--- START OF RECORD LIST ---

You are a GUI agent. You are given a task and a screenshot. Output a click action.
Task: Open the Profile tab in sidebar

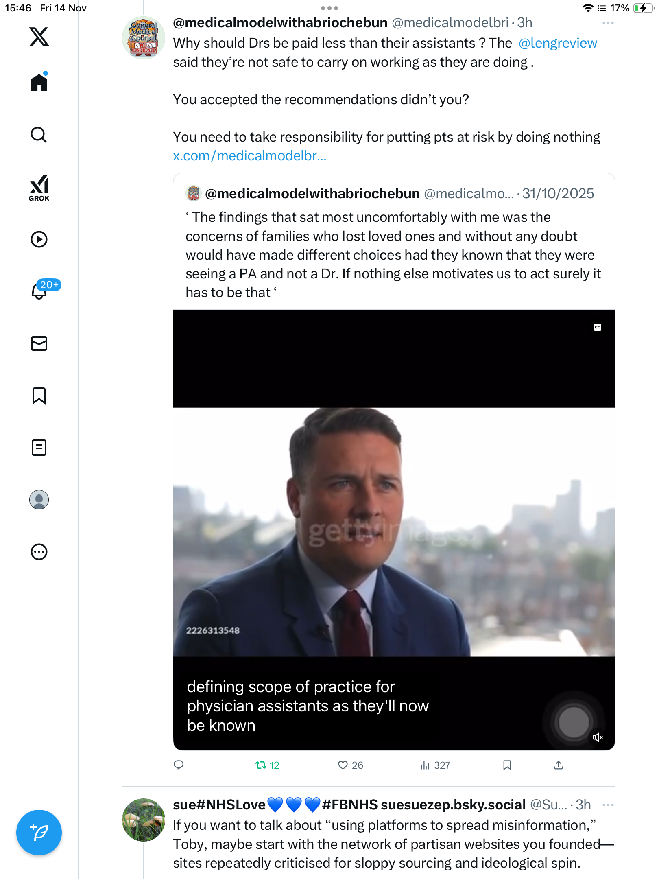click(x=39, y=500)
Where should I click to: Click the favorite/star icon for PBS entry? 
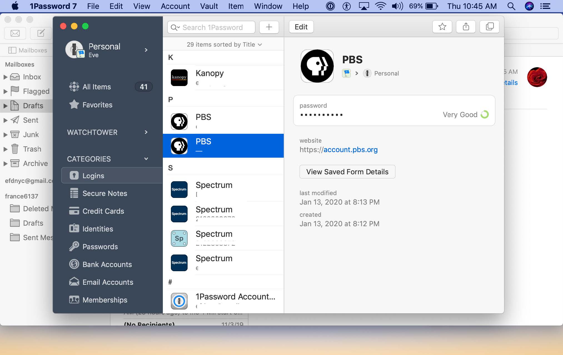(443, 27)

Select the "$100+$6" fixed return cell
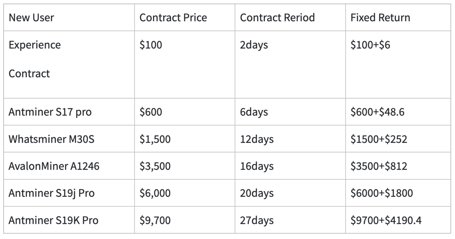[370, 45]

--- END OF RECORD LIST ---
--- START OF RECORD LIST ---

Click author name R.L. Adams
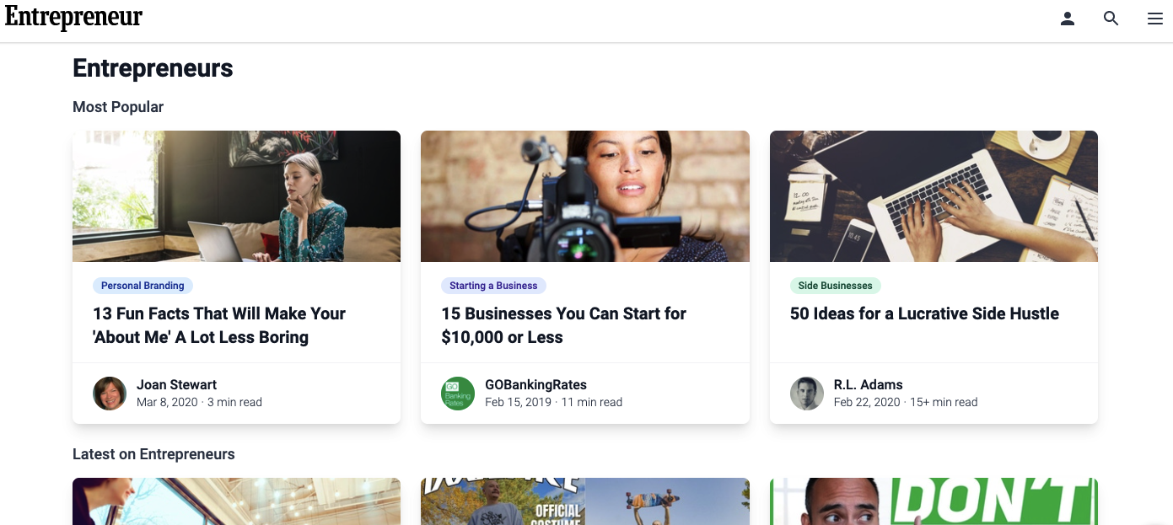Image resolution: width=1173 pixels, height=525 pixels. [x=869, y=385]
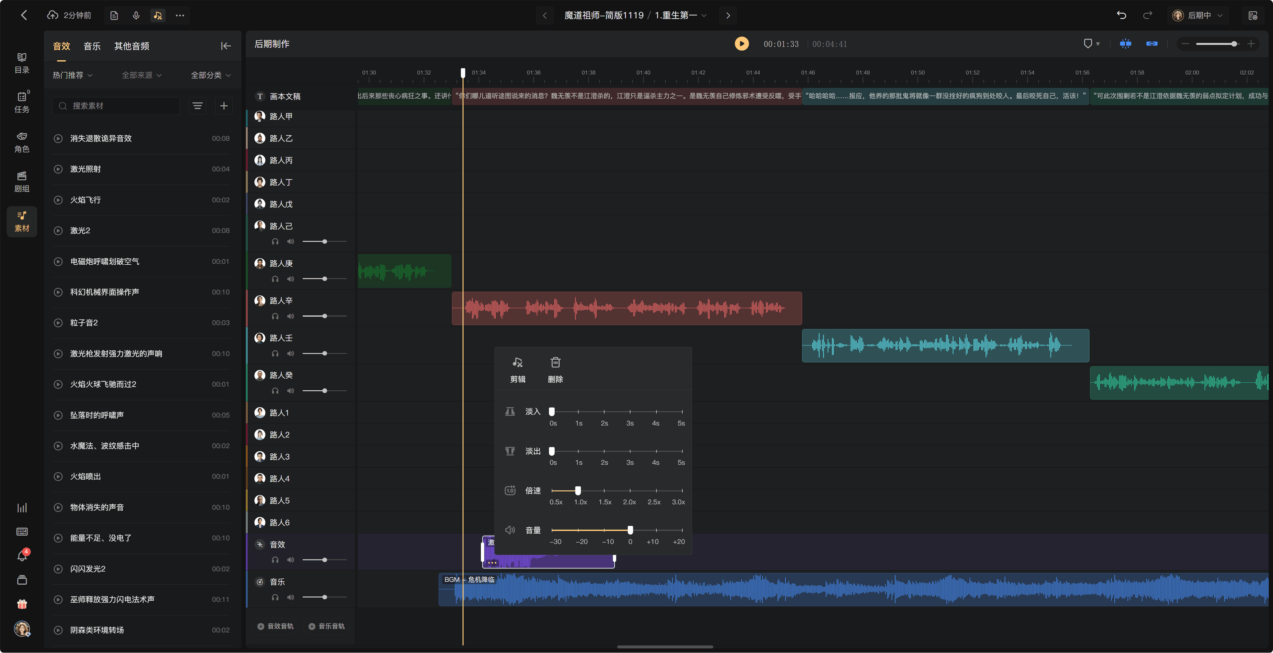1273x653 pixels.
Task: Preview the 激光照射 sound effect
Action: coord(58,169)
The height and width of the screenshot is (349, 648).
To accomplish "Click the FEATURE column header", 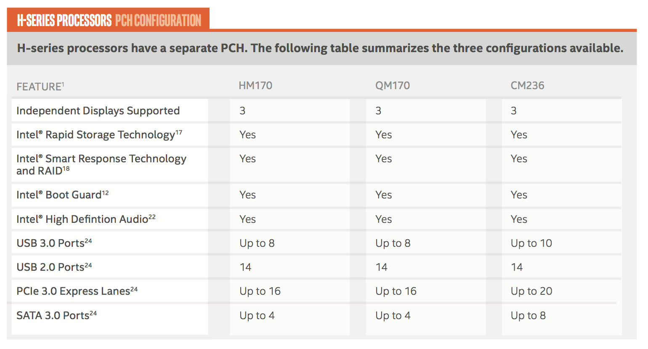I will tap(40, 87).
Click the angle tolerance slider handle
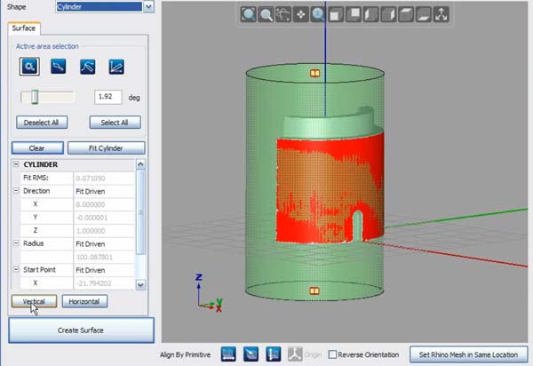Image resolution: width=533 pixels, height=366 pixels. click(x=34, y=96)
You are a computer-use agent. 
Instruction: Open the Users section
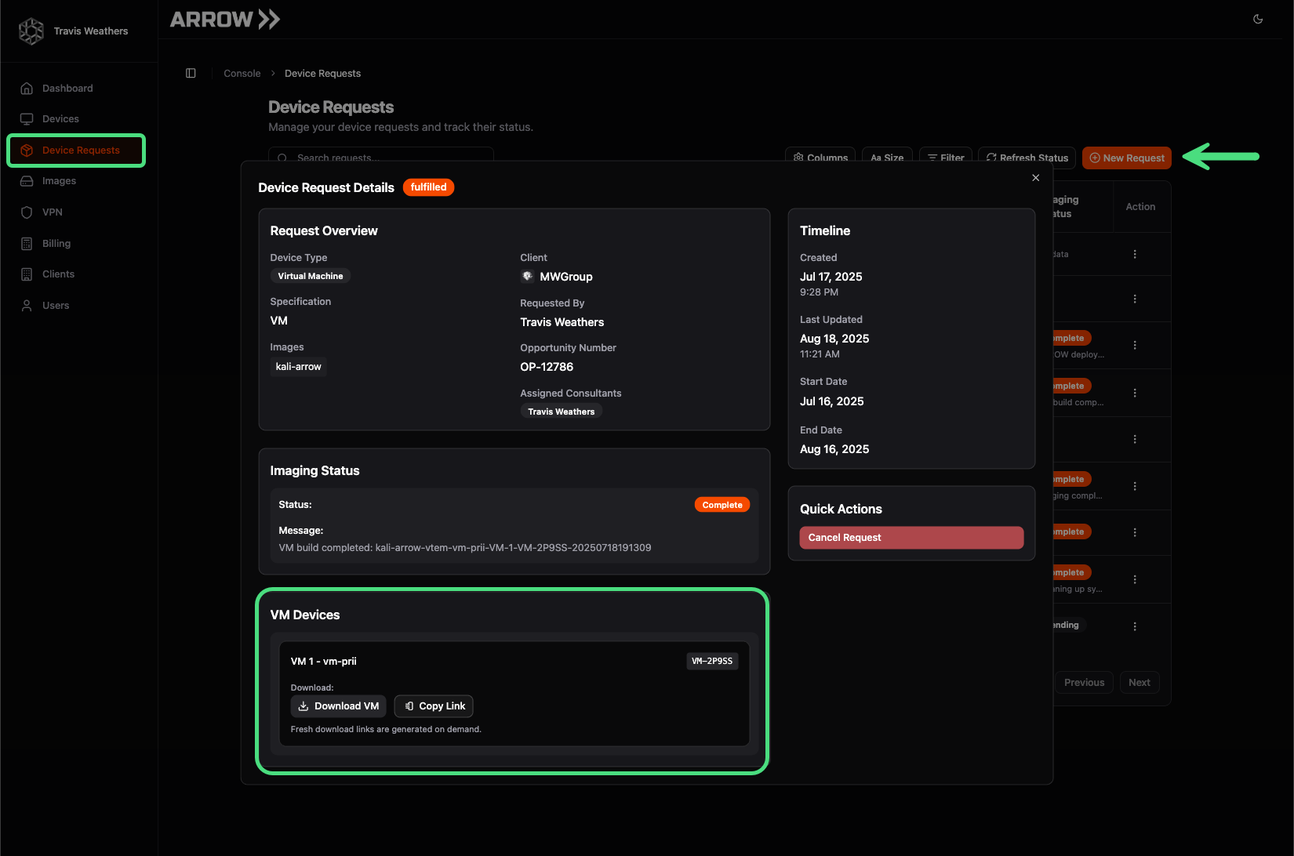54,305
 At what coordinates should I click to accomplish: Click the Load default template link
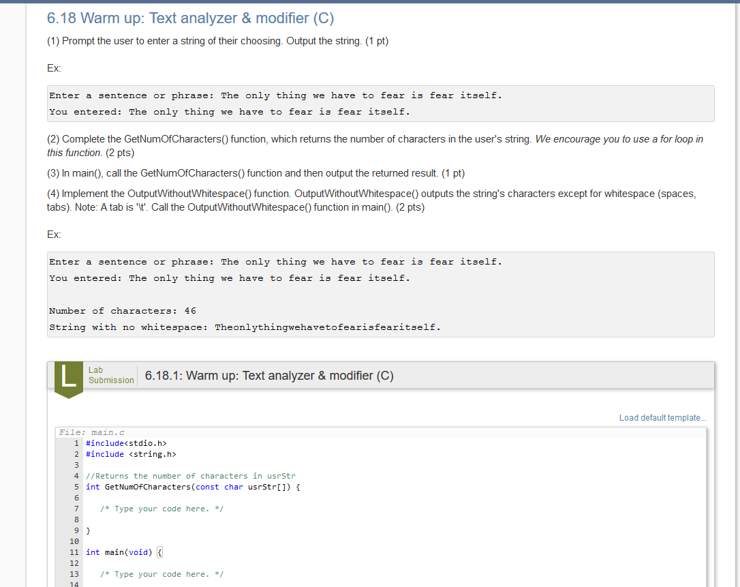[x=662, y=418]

--- END OF RECORD LIST ---
--- START OF RECORD LIST ---

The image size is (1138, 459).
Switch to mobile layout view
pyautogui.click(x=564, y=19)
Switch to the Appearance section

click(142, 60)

--- END OF RECORD LIST ---

_GOAL_: Starting at the line that contains "You are a computer-use agent." and ending after the line that contains "[x=662, y=418]", set down those items exactly, leaving the pictures out of your answer.

_EXERCISE RESULT_:
You are a computer-use agent. 
Instruction: Open the Users section
54,305
 At what coordinates should I click to accomplish: Click the Load default template link
[x=662, y=418]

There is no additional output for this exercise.